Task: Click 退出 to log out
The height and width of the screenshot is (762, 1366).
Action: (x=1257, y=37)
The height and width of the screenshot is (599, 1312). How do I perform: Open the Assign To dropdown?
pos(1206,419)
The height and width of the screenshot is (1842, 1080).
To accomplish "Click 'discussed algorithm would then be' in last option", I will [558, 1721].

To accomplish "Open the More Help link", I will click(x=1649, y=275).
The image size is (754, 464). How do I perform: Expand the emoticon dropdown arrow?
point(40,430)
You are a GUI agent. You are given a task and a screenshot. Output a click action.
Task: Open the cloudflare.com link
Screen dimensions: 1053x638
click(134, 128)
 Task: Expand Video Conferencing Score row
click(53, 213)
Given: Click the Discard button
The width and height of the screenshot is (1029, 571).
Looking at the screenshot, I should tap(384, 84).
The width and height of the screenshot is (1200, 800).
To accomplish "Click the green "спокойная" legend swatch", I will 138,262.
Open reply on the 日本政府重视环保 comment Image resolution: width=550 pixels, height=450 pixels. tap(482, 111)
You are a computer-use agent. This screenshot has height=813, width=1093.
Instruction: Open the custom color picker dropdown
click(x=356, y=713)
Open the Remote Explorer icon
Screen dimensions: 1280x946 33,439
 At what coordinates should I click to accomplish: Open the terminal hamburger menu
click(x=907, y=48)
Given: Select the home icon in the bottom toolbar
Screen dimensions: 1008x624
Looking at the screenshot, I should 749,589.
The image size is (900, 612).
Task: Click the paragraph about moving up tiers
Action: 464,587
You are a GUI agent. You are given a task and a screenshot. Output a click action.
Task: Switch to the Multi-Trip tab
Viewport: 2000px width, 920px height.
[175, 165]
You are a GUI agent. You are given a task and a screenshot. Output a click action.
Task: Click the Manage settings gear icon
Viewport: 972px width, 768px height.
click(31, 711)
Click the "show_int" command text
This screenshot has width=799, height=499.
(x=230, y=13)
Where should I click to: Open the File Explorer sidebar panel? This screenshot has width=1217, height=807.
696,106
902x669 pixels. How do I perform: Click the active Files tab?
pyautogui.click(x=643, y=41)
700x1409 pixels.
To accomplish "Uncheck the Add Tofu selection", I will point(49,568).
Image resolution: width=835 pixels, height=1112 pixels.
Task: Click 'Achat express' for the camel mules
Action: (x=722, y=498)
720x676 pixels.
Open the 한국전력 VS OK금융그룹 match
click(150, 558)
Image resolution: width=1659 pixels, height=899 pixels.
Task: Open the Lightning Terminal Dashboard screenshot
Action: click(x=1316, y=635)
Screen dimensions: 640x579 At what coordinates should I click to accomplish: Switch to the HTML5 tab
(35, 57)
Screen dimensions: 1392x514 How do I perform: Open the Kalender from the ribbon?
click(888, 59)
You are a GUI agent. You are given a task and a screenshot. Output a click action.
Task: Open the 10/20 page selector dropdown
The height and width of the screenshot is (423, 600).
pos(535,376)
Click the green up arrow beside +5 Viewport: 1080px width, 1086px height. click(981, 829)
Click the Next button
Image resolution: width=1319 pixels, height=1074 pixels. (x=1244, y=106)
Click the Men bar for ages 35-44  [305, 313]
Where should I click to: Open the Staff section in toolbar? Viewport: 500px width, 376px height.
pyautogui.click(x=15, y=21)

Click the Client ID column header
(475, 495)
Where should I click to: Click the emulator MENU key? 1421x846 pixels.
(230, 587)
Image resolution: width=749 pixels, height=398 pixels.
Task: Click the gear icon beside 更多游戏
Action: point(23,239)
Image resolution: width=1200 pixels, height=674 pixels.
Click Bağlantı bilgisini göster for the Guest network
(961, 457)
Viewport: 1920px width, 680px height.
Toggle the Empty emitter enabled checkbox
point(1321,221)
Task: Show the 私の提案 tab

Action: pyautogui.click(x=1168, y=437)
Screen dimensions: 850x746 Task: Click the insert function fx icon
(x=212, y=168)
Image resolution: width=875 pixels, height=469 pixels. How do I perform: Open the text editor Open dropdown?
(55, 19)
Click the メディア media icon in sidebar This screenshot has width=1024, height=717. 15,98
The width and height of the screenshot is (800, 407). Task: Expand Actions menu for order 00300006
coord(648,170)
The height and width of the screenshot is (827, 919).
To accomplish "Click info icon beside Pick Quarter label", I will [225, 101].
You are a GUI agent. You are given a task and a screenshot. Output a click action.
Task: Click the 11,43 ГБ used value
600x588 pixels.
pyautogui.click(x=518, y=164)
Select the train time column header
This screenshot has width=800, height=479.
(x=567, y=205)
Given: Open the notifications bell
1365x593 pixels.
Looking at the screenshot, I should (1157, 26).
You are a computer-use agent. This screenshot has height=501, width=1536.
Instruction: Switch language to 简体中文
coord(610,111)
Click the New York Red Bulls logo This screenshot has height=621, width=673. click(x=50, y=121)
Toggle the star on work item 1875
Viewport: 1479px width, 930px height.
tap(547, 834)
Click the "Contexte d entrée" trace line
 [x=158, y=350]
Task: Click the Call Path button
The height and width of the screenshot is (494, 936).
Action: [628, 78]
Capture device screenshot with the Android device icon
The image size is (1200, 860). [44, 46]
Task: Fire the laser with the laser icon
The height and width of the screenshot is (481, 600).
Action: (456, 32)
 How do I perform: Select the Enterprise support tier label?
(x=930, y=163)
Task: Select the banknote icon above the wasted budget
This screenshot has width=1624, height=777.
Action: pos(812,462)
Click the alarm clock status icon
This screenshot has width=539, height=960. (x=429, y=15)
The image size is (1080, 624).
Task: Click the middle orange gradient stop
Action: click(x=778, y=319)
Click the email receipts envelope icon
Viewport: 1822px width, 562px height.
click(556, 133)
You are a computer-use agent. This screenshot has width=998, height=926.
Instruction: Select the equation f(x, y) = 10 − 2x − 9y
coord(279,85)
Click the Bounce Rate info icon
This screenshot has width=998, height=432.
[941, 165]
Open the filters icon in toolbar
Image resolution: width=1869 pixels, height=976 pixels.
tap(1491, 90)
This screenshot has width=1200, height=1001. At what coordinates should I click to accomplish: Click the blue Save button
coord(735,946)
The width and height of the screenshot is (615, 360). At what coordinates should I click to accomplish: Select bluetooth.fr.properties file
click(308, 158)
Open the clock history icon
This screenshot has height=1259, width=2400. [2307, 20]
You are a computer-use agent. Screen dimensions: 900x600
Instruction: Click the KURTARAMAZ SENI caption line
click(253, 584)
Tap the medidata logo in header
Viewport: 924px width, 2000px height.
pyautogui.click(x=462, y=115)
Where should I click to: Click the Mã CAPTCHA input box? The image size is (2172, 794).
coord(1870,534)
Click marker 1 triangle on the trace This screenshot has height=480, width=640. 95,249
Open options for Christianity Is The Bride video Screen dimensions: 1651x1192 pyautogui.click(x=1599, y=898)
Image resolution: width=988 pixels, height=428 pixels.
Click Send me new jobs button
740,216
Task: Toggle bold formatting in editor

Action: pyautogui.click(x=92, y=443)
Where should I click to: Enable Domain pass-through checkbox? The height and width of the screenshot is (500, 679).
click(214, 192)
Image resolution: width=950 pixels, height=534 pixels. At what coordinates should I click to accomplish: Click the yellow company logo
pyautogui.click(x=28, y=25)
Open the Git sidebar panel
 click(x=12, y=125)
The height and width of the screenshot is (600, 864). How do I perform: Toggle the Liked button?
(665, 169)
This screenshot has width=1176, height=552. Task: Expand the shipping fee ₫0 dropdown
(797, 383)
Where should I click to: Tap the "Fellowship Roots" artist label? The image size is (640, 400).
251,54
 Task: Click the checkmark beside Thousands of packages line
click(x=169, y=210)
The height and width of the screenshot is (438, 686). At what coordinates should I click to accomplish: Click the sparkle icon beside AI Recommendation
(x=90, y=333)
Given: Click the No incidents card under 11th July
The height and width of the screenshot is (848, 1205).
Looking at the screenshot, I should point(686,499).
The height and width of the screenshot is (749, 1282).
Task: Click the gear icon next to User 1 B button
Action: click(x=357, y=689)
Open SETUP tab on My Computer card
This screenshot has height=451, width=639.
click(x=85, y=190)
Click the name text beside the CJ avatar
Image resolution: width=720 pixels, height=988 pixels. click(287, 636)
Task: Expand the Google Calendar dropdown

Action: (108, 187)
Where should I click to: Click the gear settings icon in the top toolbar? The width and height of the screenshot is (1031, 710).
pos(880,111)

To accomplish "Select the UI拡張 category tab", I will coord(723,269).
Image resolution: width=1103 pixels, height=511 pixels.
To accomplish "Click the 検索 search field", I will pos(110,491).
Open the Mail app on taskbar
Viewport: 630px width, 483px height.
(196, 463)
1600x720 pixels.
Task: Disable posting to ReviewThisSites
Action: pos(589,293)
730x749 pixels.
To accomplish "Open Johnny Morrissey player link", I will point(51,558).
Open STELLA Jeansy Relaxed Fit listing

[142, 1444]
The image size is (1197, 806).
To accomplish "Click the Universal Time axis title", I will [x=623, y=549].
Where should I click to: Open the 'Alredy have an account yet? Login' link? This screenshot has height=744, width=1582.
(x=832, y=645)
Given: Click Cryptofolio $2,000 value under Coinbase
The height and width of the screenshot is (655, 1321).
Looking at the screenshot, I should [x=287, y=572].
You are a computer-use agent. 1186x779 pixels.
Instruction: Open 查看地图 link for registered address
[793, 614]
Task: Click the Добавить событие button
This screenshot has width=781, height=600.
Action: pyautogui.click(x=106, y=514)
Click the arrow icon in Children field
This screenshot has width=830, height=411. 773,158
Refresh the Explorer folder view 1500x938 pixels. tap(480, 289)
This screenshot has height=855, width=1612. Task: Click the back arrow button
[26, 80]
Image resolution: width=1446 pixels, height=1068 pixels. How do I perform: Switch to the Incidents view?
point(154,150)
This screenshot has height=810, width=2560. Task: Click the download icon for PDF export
════
▶ [Aim of the exercise]
For each line in the data that holds the word "value", copy the line.

▶ [Solution to the exercise]
Task: Click the 11,43 ГБ used value
Given: Click Cryptofolio $2,000 value under Coinbase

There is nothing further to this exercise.